=== Section Start ===

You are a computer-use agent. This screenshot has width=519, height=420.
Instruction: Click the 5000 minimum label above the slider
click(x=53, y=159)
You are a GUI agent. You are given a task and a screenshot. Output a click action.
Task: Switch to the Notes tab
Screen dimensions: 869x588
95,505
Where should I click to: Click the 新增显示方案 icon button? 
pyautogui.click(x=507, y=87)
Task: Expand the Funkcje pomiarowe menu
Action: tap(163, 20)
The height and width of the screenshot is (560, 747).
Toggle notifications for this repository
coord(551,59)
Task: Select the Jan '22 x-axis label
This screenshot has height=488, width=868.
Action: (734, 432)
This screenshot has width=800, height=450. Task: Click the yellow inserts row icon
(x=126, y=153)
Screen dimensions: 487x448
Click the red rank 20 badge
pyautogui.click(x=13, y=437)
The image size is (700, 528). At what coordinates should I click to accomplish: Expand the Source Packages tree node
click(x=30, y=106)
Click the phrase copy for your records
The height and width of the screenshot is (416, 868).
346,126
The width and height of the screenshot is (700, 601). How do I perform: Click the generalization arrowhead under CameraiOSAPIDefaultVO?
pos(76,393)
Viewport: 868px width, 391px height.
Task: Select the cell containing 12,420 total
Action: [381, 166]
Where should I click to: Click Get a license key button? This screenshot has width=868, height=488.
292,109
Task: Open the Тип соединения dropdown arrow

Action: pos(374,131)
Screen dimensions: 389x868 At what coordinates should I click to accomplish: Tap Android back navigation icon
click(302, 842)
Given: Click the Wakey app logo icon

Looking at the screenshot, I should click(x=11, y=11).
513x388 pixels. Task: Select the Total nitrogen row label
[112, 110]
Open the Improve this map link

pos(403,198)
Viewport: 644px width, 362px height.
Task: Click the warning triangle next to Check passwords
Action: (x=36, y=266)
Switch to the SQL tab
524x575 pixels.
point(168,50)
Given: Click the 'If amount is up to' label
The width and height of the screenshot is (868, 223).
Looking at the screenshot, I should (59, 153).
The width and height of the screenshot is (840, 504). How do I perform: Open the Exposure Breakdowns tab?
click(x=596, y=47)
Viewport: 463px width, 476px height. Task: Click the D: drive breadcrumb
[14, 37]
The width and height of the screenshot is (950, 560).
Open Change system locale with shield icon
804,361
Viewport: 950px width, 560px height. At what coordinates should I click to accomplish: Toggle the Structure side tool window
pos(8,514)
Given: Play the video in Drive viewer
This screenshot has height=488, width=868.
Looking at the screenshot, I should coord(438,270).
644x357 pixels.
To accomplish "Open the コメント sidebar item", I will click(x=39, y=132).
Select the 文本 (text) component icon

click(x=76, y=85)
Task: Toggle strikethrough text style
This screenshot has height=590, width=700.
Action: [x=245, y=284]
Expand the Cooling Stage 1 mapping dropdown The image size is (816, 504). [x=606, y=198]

=== Section End ===

### Try it
Provide only the count of lines in the records above that hold the word "agent".

### Result below
2